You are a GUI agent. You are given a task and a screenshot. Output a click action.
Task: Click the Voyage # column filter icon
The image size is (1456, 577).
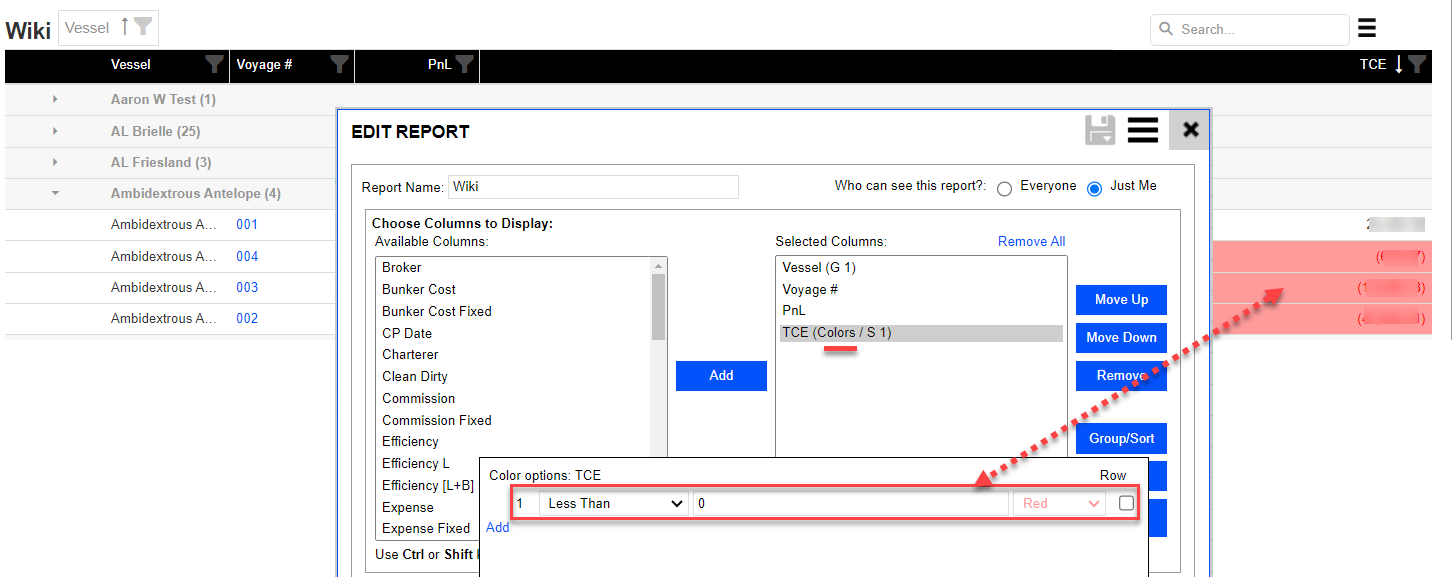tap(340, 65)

+---+

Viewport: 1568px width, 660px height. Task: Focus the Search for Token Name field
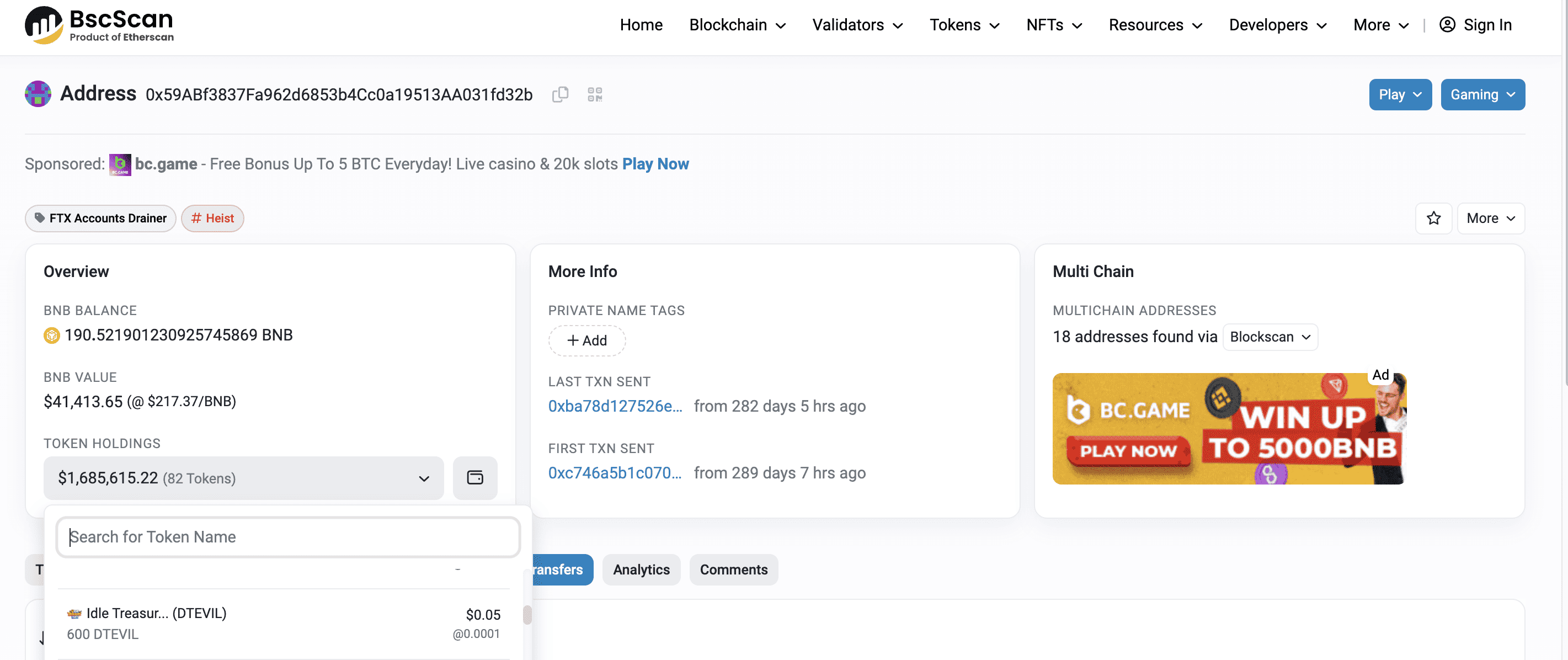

+---+

## DESCRIPTION OF THE TASK
Rewrite the lines from the one containing "You are a GUI" through the one containing "tap(340, 65)", swapping "screenshot" for "screen capture" and leaving everything else unchanged. Omit the pictures from your answer.

## TASK OUTPUT
You are a GUI agent. You are given a task and a screen capture. Output a click action.
Task: Click the Voyage # column filter icon
The image size is (1456, 577).
tap(340, 65)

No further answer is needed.